I predict that at this rate, Canada will not have an automotive industry this time next year, and it's our most important industry. Was it worth risking an industry that is the lifeblood of the Ontario economy by imposing a DST tax that will bring in relatively little revenue and will not create one new job? And it is not just auto's what about our steel industry? What about Aerospace? Trump will not be satisfied with destroying our auto industry; he wants to destroy every Canadian industry, and figuratively speaking, our idiot politicians handed Trump the high-powered rifle to shoot us in our collective heads.
While this is a possible, if unlikely outcome (it would drastically increase the cost of cars made and sold inside the U.S. ), the economic consequences of proceeding with a DST should certainly be considered.
While there are ~600,000 jobs in Canada related in some way to the Auto Industry, there are ~240,000 related to the production of film and television which this tax is designed to fund.
Could a different vehicle (no pun intended) be found to garner that revenue?

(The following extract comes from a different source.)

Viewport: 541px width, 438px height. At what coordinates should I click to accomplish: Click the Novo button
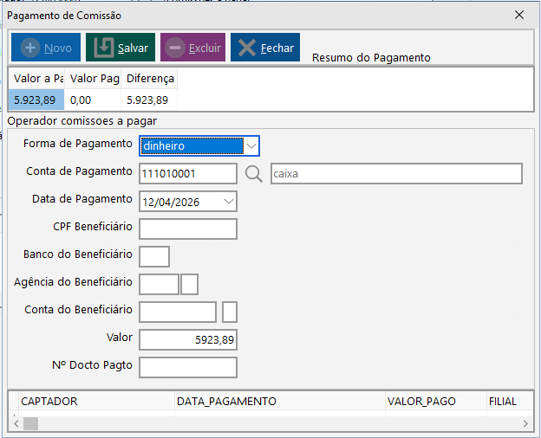click(x=45, y=48)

Sure. But this one was designed to capture a contribution from players who otherwise may not contribute, despite making profit in Canada.
Historically, all film and television rights (distribution and broadcast) were divided at the national level, this is/has been true around the world. This allowed local distributors/ broadcasters to acquire popular American films/shows and make profit on them in Canada (or France, or Australia etc.) which could then be reinvested in the local industry. Netflix et al. upended this model. The world could simply break Netflix by asserting local rights must continue to exist and geo-blocking the service off the Canadian internet entirely.
The 3% DST seems far more tame in comparison. You could expressly hit Canadian broadcasters with the same tax, but they, of course, already pay corporate taxes here, or would if they made any profit.
Its all rather more nuanced than you make it out to be.
Another option would simply be imposing Canadian content quotas on Netflix et al. As we are permitted to do under the USMCA by way way of an exemption for protecting cultural industries.
They could refuse, then be geo-blocked; or make the requisite investments. In most cases, it should be said, the streamers already make sufficient content here (because its cheaper) to meet the industrial aim of the policy, the challenge is that much of said content is not culturally Canadian. (ie. almost all Star Trek TV shows are shot at CBS facilities in Mississauga)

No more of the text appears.